[Data records]
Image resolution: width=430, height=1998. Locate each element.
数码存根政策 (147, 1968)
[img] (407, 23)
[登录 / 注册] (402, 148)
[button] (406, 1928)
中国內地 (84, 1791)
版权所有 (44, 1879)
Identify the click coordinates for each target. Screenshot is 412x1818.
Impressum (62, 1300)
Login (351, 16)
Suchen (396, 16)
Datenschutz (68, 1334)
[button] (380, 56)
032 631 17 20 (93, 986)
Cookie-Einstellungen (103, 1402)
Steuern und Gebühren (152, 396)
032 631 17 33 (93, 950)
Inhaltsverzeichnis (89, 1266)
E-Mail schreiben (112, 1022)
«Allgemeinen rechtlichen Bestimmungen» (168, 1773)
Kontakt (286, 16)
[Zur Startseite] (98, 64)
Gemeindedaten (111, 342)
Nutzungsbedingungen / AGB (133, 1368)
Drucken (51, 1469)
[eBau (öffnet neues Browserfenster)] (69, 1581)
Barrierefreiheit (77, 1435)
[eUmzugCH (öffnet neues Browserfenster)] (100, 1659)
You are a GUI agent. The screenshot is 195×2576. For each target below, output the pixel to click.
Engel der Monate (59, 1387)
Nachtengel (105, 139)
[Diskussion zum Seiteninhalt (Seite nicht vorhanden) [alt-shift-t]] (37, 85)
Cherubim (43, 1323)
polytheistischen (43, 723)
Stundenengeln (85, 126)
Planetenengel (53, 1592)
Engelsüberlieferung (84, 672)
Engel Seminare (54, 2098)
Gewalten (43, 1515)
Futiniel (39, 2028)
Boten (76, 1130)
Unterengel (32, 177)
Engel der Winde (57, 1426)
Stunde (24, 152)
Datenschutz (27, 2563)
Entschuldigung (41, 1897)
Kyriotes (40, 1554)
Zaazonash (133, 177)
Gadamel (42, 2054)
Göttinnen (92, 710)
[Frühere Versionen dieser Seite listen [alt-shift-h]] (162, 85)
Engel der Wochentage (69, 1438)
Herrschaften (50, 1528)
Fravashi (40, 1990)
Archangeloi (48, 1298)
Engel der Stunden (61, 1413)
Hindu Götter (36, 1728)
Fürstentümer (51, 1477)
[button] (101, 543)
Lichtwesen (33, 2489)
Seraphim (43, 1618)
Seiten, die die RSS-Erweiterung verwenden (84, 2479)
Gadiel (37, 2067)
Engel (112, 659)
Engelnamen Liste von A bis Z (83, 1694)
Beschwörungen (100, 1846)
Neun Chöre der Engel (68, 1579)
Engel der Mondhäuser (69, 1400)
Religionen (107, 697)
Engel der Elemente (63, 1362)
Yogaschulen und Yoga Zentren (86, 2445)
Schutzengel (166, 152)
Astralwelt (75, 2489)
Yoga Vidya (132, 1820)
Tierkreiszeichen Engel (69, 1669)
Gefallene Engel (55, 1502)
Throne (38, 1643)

» **WHAT YOU SHOULD DO**: Each record above should be returned exactly as written.

» **REPLY**:
Image resolution: width=430, height=1998. Locate each element.
数码存根政策 (147, 1968)
[img] (407, 23)
[登录 / 注册] (402, 148)
[button] (406, 1928)
中国內地 (84, 1791)
版权所有 (44, 1879)
Identify the click coordinates for each target. Screenshot is 412x1818.
Impressum (62, 1300)
Login (351, 16)
Suchen (396, 16)
Datenschutz (68, 1334)
[button] (380, 56)
032 631 17 20 (93, 986)
Cookie-Einstellungen (103, 1402)
Steuern und Gebühren (152, 396)
032 631 17 33 (93, 950)
Inhaltsverzeichnis (89, 1266)
E-Mail schreiben (112, 1022)
«Allgemeinen rechtlichen Bestimmungen» (168, 1773)
Kontakt (286, 16)
[Zur Startseite] (98, 64)
Gemeindedaten (111, 342)
Nutzungsbedingungen / AGB (133, 1368)
Drucken (51, 1469)
[eBau (öffnet neues Browserfenster)] (69, 1581)
Barrierefreiheit (77, 1435)
[eUmzugCH (öffnet neues Browserfenster)] (100, 1659)
You are a GUI agent. The screenshot is 195×2576. For each target below, output the pixel to click.
Engel der Monate (59, 1387)
Nachtengel (105, 139)
[Diskussion zum Seiteninhalt (Seite nicht vorhanden) [alt-shift-t]] (37, 85)
Cherubim (43, 1323)
polytheistischen (43, 723)
Stundenengeln (85, 126)
Planetenengel (53, 1592)
Engelsüberlieferung (84, 672)
Engel Seminare (54, 2098)
Gewalten (43, 1515)
Futiniel (39, 2028)
Boten (76, 1130)
Unterengel (32, 177)
Engel der Winde (57, 1426)
Stunde (24, 152)
Datenschutz (27, 2563)
Entschuldigung (41, 1897)
Kyriotes (40, 1554)
Zaazonash (133, 177)
Gadamel (42, 2054)
Göttinnen (92, 710)
[Frühere Versionen dieser Seite listen [alt-shift-h]] (162, 85)
Engel der Wochentage (69, 1438)
Herrschaften (50, 1528)
Fravashi (40, 1990)
Archangeloi (48, 1298)
Engel der Stunden (61, 1413)
Hindu Götter (36, 1728)
Fürstentümer (51, 1477)
[button] (101, 543)
Lichtwesen (33, 2489)
Seraphim (43, 1618)
Seiten, die die RSS-Erweiterung verwenden (84, 2479)
Gadiel (37, 2067)
Engel (112, 659)
Engelnamen Liste von A bis Z (83, 1694)
Beschwörungen (100, 1846)
Neun Chöre der Engel (68, 1579)
Engel der Mondhäuser (69, 1400)
Religionen (107, 697)
Engel der Elemente (63, 1362)
Yogaschulen und Yoga Zentren (86, 2445)
Schutzengel (166, 152)
Astralwelt (75, 2489)
Yoga Vidya (132, 1820)
Tierkreiszeichen Engel (69, 1669)
Gefallene Engel (55, 1502)
Throne (38, 1643)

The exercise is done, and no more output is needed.